Beef Cow-Calf Production Continues To Be a Lifestyle Choice for Some Farmers

Photo illustration of cow and calf together on a farm.

The cow-calf stage in raising beef cattle is part of the U.S. agricultural landscape, with a wide variation in farm revenue and production practices across the States. Unlike other sectors in which farms are becoming larger, a relatively high percentage of beef cow-calf enterprises are still small scale. According to the USDA, National Agricultural Statistics Service’s latest Census of Agriculture, more than 622,000 of the 1.9 million U.S. farms—about 33 percent—had at least one beef cow at the end of 2022. Of those farms, about 55 percent had fewer than 20 beef cows. In 2011, USDA, Economic Research Service (ERS) researchers suggested beef cow-calf farming was likely a “lifestyle choice” for many farms based on factors including farm size and owner characteristics. A more recent ERS study showed cow-calf farming continues to be attractive to many farmers for whom lifestyle is likely a primary motivator of farm decision making.

Today’s beef cow-calf operations vary by size, occupation of the primary operator, and income. Using these distinctions, researchers identified three categories of farms for the study: rural residence, intermediate, and commercial. Rural residence farms include two types of small family farms earning less than $350,000 a year from farming. The first is where the principal operator (the operator most responsible for day-to-day decisions on the farm) reports being retired but still makes some money farming. For the second, the operator’s primary occupation is off-farm, and farming activities bring in less than $350,000 a year. Operators of rural residence farms often enter farming for a range of lifestyle motivations sometimes associated with cow-calf production. Intermediate farms are where the principal operator’s primary occupation is farming, and the farm earns annual income of less than $350,000. Commercial farms make up the remainder and earn at least $350,000 a year in annual gross cash income.

In 2018, about 39 percent of beef cow-calf farms were rural residence farms. Rural residence farms held 23 percent of the total U.S. beef cow inventory that year. On these farms, 87 percent of the total farm production value was from cattle (see chart below). Seventy-three percent were cow-calf only, which means they sold their calves shortly after weaning instead of keeping them for subsequent phases of cattle production. These farms rely on off-farm income, such as retirement income or wage and salary jobs to cover household and farm expenses. In contrast, intermediate cow-calf farms depend upon the farm for the majority of their household income and a smaller percentage are cow-calf only.
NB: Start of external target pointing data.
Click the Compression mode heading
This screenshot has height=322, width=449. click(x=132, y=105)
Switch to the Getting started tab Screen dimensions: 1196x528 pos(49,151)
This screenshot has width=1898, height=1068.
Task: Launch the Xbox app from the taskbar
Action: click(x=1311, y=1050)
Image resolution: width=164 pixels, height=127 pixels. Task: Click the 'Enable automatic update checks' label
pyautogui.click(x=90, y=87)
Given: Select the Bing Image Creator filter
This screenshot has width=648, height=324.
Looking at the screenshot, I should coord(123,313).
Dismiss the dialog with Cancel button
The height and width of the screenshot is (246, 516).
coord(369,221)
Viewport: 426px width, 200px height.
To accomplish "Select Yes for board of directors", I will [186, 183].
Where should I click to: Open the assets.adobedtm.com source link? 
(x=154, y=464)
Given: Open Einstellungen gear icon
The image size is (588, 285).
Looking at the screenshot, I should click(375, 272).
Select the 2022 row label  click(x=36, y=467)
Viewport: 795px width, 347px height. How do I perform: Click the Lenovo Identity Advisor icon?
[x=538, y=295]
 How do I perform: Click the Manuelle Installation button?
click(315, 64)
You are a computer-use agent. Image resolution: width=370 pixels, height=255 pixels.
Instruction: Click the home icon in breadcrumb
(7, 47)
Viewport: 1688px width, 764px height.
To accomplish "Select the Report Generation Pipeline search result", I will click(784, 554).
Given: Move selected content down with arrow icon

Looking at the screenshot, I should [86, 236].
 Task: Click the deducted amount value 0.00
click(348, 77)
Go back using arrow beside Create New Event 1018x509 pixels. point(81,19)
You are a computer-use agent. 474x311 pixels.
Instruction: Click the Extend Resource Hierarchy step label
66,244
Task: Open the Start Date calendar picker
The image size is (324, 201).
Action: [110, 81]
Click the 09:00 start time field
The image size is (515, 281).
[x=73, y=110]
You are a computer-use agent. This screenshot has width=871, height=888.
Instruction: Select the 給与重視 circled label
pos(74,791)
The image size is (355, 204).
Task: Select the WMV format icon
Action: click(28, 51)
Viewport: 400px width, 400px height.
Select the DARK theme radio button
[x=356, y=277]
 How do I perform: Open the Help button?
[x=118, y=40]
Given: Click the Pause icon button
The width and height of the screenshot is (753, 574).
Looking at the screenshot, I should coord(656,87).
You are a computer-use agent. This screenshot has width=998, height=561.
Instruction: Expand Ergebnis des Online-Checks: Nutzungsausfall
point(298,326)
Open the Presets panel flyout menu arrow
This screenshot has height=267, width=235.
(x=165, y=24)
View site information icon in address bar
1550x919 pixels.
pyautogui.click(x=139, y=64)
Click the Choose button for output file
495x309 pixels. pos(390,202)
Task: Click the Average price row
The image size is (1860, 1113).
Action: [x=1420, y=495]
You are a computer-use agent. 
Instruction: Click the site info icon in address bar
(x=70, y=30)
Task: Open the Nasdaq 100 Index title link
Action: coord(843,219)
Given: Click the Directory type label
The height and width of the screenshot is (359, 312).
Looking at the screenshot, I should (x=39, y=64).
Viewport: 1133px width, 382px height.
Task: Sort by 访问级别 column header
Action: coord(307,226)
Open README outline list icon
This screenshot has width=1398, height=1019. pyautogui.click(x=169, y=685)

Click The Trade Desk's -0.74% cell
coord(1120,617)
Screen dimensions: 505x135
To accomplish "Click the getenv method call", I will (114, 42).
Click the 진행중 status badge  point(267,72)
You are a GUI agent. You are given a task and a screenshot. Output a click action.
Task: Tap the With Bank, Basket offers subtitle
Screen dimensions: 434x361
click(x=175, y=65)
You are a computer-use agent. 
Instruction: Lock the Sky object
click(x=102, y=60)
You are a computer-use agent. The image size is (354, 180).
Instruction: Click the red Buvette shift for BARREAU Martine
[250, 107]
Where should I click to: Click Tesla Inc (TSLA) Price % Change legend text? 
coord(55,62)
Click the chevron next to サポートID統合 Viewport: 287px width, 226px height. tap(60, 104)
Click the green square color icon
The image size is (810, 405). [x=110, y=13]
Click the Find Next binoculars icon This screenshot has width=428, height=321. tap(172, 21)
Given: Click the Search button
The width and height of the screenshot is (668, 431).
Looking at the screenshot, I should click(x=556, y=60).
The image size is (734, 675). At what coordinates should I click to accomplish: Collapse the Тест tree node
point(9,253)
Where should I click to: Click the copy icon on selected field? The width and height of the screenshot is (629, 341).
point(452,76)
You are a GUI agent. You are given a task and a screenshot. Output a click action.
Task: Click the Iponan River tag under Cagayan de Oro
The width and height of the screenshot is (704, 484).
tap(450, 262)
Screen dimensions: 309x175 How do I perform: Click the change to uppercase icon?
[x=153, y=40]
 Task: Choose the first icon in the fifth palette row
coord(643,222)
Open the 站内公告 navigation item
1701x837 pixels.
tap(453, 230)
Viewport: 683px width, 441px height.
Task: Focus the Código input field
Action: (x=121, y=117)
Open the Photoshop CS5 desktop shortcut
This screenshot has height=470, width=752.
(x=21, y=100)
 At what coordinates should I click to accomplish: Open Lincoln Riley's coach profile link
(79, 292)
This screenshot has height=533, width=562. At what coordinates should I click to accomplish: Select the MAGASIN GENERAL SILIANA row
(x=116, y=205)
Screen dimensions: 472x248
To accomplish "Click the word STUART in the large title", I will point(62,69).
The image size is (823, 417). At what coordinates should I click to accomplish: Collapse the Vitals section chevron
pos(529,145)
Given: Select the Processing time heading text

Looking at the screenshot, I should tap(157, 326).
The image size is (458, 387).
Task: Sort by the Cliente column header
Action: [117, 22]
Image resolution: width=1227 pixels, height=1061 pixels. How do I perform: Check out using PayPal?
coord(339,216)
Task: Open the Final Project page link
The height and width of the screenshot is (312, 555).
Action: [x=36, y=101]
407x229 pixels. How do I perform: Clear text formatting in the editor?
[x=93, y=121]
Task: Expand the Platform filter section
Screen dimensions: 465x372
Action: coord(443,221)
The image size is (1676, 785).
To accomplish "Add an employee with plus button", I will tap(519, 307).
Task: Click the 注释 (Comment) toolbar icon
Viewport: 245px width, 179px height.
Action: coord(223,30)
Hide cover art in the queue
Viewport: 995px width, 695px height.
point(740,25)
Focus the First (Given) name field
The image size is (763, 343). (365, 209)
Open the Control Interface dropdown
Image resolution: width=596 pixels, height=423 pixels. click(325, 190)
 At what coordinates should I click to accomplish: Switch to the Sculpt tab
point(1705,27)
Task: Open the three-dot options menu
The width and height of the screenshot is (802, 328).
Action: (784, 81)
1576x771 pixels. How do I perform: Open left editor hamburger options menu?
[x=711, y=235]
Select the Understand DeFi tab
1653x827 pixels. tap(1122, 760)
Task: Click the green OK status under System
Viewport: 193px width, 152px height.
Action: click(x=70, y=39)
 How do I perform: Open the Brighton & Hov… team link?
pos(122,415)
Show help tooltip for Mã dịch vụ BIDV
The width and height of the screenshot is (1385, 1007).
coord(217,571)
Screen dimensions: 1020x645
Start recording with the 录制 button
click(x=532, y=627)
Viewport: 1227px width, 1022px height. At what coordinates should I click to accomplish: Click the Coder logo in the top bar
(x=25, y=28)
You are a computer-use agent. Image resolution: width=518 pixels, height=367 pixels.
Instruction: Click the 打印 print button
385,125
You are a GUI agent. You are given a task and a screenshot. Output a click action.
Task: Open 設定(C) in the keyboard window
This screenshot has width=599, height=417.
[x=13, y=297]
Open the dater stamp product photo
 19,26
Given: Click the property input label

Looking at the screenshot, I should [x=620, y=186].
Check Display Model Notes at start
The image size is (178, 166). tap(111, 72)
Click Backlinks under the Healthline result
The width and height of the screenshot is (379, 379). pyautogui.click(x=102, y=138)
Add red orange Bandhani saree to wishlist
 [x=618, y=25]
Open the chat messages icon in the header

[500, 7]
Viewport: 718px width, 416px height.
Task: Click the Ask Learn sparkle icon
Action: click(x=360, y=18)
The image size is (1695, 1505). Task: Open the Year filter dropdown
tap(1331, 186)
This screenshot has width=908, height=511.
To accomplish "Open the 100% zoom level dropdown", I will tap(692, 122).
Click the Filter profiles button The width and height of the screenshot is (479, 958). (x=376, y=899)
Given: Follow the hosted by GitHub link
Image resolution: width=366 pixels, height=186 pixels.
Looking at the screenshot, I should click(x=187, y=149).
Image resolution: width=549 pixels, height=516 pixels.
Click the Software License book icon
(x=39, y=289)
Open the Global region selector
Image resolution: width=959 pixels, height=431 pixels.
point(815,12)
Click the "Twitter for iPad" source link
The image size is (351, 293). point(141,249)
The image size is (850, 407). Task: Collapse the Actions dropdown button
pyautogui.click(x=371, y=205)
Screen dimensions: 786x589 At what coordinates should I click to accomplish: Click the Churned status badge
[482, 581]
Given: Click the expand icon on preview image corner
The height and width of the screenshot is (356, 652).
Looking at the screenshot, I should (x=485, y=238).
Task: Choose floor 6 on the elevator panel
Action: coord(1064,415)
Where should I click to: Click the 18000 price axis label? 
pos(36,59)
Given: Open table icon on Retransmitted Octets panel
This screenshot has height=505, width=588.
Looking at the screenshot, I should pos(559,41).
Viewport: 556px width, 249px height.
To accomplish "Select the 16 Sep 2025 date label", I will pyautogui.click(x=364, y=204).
Even for farms that raise crops or other production animals, their household incomes may face income risk through fluctuations in cattle and input prices, as well as weather and disease.

In 2018, an estimated 8 percent of beef cow-calf farms were commercial farms, but these farms held 28 percent of the total U.S. beef cow inventory. On commercial cow-calf farms, 46 percent of the total farm production value was from cattle, and 57 percent were involved in later phases of cattle production such as the stocker segment in which calves are fed on pasture for additional weight gain before sale, or finishing, where animals are fed on the farm until they reach slaughter weight.

The U.S. beef cow-calf industry includes many small farms, in terms of gross cash farm income, on which the farm is not the primary source of income for the farm household. This suggests that while farm profitability is likely an important consideration for these farm operators, lifestyle can also be a factor motivating farm decision making.